TASK GOAL ▸
Arrange all of the material below as a numbered list, one line per item, omitting any blank lines.

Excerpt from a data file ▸

--- start ---

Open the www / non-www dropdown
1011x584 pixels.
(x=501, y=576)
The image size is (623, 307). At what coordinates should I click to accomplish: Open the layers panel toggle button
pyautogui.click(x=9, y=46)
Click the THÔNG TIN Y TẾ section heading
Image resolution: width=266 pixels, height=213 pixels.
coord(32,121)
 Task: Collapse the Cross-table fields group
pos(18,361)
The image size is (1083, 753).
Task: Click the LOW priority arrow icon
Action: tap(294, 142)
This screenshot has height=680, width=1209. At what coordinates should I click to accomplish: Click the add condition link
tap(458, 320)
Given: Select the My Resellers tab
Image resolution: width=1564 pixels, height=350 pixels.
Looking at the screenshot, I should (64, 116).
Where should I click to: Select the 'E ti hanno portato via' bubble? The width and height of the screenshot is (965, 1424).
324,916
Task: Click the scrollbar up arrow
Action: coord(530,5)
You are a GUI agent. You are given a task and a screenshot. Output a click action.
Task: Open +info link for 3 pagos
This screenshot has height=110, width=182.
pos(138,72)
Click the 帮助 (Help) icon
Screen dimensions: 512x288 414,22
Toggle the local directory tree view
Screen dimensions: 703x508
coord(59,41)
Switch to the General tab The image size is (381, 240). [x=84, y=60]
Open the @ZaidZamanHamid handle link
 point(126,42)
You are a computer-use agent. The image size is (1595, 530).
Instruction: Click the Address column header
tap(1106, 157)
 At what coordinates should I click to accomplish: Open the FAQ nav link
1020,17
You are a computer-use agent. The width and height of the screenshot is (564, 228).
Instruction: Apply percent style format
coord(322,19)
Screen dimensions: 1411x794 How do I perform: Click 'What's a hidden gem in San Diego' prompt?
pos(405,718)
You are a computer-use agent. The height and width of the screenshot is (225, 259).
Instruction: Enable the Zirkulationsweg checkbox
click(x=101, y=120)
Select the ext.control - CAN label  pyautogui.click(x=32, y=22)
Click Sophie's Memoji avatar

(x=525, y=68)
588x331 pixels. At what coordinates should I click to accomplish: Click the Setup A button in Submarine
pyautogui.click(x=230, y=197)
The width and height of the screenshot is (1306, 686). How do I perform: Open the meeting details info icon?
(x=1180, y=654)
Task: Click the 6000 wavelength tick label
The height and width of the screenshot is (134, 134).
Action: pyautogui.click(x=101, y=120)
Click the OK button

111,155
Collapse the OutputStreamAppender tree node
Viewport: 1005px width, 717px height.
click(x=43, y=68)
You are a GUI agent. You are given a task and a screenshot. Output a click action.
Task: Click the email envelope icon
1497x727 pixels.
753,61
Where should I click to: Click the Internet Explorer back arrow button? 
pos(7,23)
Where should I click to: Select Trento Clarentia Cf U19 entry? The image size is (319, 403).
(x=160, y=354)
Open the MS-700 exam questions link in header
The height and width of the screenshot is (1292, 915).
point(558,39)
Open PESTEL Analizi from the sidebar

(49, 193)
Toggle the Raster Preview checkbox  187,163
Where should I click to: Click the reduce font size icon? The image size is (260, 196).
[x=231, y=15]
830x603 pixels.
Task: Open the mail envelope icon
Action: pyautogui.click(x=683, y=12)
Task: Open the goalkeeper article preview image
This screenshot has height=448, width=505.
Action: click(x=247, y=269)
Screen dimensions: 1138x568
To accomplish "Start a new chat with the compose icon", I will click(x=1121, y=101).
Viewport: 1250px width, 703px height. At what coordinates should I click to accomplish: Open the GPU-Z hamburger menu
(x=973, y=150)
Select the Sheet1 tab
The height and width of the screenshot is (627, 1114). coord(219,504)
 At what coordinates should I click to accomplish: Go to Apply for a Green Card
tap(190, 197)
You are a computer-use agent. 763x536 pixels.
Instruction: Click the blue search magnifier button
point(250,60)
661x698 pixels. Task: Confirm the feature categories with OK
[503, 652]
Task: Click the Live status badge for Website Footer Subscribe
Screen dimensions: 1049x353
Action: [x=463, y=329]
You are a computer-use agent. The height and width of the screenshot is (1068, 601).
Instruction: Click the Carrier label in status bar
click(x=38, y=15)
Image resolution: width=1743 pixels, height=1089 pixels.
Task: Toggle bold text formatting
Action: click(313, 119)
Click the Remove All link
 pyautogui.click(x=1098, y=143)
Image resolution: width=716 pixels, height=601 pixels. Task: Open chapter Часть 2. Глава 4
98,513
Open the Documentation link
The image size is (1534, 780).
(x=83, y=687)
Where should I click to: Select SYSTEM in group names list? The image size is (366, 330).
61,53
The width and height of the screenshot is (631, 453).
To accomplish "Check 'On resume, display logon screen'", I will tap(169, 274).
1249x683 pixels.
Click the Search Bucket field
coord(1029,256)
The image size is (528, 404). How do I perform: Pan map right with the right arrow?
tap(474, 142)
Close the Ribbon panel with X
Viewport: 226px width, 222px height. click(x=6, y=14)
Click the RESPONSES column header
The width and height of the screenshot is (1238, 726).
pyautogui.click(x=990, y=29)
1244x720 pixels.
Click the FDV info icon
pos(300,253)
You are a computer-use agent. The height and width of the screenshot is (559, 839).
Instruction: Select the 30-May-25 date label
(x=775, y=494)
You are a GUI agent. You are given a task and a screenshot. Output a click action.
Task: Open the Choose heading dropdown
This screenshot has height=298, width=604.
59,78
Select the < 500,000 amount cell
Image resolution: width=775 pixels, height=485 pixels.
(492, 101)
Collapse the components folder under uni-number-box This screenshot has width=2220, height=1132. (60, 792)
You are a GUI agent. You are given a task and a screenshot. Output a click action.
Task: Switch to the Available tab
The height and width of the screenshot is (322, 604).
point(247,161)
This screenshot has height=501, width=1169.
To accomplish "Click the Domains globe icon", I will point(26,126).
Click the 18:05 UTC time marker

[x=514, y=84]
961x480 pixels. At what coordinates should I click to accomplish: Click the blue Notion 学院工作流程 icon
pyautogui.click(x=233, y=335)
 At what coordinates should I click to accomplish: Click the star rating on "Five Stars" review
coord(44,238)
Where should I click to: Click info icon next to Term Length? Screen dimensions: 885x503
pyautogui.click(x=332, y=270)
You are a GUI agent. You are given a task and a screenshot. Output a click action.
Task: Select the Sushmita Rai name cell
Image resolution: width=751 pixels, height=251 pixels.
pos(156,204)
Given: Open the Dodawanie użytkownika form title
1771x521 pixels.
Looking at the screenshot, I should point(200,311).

--- end ---

FULL SOLUTION ▸
1. Open the www / non-www dropdown
2. 1011x584 pixels.
3. (x=501, y=576)
4. The image size is (623, 307). At what coordinates should I click to accomplish: Open the layers panel toggle button
5. pyautogui.click(x=9, y=46)
6. Click the THÔNG TIN Y TẾ section heading
7. Image resolution: width=266 pixels, height=213 pixels.
8. coord(32,121)
9.  Task: Collapse the Cross-table fields group
10. pos(18,361)
11. The image size is (1083, 753).
12. Task: Click the LOW priority arrow icon
13. Action: tap(294, 142)
14. This screenshot has height=680, width=1209. At what coordinates should I click to accomplish: Click the add condition link
15. tap(458, 320)
16. Given: Select the My Resellers tab
17. Image resolution: width=1564 pixels, height=350 pixels.
18. Looking at the screenshot, I should (64, 116).
19. Where should I click to: Select the 'E ti hanno portato via' bubble? The width and height of the screenshot is (965, 1424).
20. 324,916
21. Task: Click the scrollbar up arrow
22. Action: coord(530,5)
23. You are a GUI agent. You are given a task and a screenshot. Output a click action.
24. Task: Open +info link for 3 pagos
25. This screenshot has height=110, width=182.
26. pos(138,72)
27. Click the 帮助 (Help) icon
28. Screen dimensions: 512x288 414,22
29. Toggle the local directory tree view
30. Screen dimensions: 703x508
31. coord(59,41)
32. Switch to the General tab The image size is (381, 240). [x=84, y=60]
33. Open the @ZaidZamanHamid handle link
34.  point(126,42)
35. You are a computer-use agent. The image size is (1595, 530).
36. Instruction: Click the Address column header
37. tap(1106, 157)
38.  At what coordinates should I click to accomplish: Open the FAQ nav link
39. 1020,17
40. You are a computer-use agent. The width and height of the screenshot is (564, 228).
41. Instruction: Apply percent style format
42. coord(322,19)
43. Screen dimensions: 1411x794 How do I perform: Click 'What's a hidden gem in San Diego' prompt?
44. pos(405,718)
45. You are a computer-use agent. The height and width of the screenshot is (225, 259).
46. Instruction: Enable the Zirkulationsweg checkbox
47. click(x=101, y=120)
48. Select the ext.control - CAN label  pyautogui.click(x=32, y=22)
49. Click Sophie's Memoji avatar
50. (x=525, y=68)
51. 588x331 pixels. At what coordinates should I click to accomplish: Click the Setup A button in Submarine
52. pyautogui.click(x=230, y=197)
53. The width and height of the screenshot is (1306, 686). How do I perform: Open the meeting details info icon?
54. (x=1180, y=654)
55. Task: Click the 6000 wavelength tick label
56. The height and width of the screenshot is (134, 134).
57. Action: pyautogui.click(x=101, y=120)
58. Click the OK button
59. 111,155
60. Collapse the OutputStreamAppender tree node
61. Viewport: 1005px width, 717px height.
62. click(x=43, y=68)
63. You are a GUI agent. You are given a task and a screenshot. Output a click action.
64. Task: Click the email envelope icon
65. 1497x727 pixels.
66. 753,61
67. Where should I click to: Click the Internet Explorer back arrow button? 
68. pos(7,23)
69. Where should I click to: Select Trento Clarentia Cf U19 entry? The image size is (319, 403).
70. (x=160, y=354)
71. Open the MS-700 exam questions link in header
72. The height and width of the screenshot is (1292, 915).
73. point(558,39)
74. Open PESTEL Analizi from the sidebar
75. (49, 193)
76. Toggle the Raster Preview checkbox  187,163
77. Where should I click to: Click the reduce font size icon? The image size is (260, 196).
78. [x=231, y=15]
79. 830x603 pixels.
80. Task: Open the mail envelope icon
81. Action: pyautogui.click(x=683, y=12)
82. Task: Open the goalkeeper article preview image
83. This screenshot has height=448, width=505.
84. Action: click(x=247, y=269)
85. Screen dimensions: 1138x568
86. To accomplish "Start a new chat with the compose icon", I will click(x=1121, y=101).
87. Viewport: 1250px width, 703px height. At what coordinates should I click to accomplish: Open the GPU-Z hamburger menu
88. (x=973, y=150)
89. Select the Sheet1 tab
90. The height and width of the screenshot is (627, 1114). coord(219,504)
91.  At what coordinates should I click to accomplish: Go to Apply for a Green Card
92. tap(190, 197)
93. You are a computer-use agent. 763x536 pixels.
94. Instruction: Click the blue search magnifier button
95. point(250,60)
96. 661x698 pixels. Task: Confirm the feature categories with OK
97. [503, 652]
98. Task: Click the Live status badge for Website Footer Subscribe
99. Screen dimensions: 1049x353
100. Action: [x=463, y=329]
101. You are a computer-use agent. The height and width of the screenshot is (1068, 601).
102. Instruction: Click the Carrier label in status bar
103. click(x=38, y=15)
104. Image resolution: width=1743 pixels, height=1089 pixels.
105. Task: Toggle bold text formatting
106. Action: click(313, 119)
107. Click the Remove All link
108.  pyautogui.click(x=1098, y=143)
109. Image resolution: width=716 pixels, height=601 pixels. Task: Open chapter Часть 2. Глава 4
110. 98,513
111. Open the Documentation link
112. The image size is (1534, 780).
113. (x=83, y=687)
114. Where should I click to: Select SYSTEM in group names list? The image size is (366, 330).
115. 61,53
116. The width and height of the screenshot is (631, 453).
117. To accomplish "Check 'On resume, display logon screen'", I will tap(169, 274).
118. 1249x683 pixels.
119. Click the Search Bucket field
120. coord(1029,256)
121. The image size is (528, 404). How do I perform: Pan map right with the right arrow?
122. tap(474, 142)
123. Close the Ribbon panel with X
124. Viewport: 226px width, 222px height. click(x=6, y=14)
125. Click the RESPONSES column header
126. The width and height of the screenshot is (1238, 726).
127. pyautogui.click(x=990, y=29)
128. 1244x720 pixels.
129. Click the FDV info icon
130. pos(300,253)
131. You are a computer-use agent. The height and width of the screenshot is (559, 839).
132. Instruction: Select the 30-May-25 date label
133. (x=775, y=494)
134. You are a GUI agent. You are given a task and a screenshot. Output a click action.
135. Task: Open the Choose heading dropdown
136. This screenshot has height=298, width=604.
137. 59,78
138. Select the < 500,000 amount cell
139. Image resolution: width=775 pixels, height=485 pixels.
140. (492, 101)
141. Collapse the components folder under uni-number-box This screenshot has width=2220, height=1132. (60, 792)
142. You are a GUI agent. You are given a task and a screenshot. Output a click action.
143. Task: Switch to the Available tab
144. The height and width of the screenshot is (322, 604).
145. point(247,161)
146. This screenshot has height=501, width=1169.
147. To accomplish "Click the Domains globe icon", I will point(26,126).
148. Click the 18:05 UTC time marker
149. [x=514, y=84]
150. 961x480 pixels. At what coordinates should I click to accomplish: Click the blue Notion 学院工作流程 icon
151. pyautogui.click(x=233, y=335)
152.  At what coordinates should I click to accomplish: Click the star rating on "Five Stars" review
153. coord(44,238)
154. Where should I click to: Click info icon next to Term Length? Screen dimensions: 885x503
155. pyautogui.click(x=332, y=270)
156. You are a GUI agent. You are given a task and a screenshot. Output a click action.
157. Task: Select the Sushmita Rai name cell
158. Image resolution: width=751 pixels, height=251 pixels.
159. pos(156,204)
160. Given: Open the Dodawanie użytkownika form title
161. 1771x521 pixels.
162. Looking at the screenshot, I should point(200,311).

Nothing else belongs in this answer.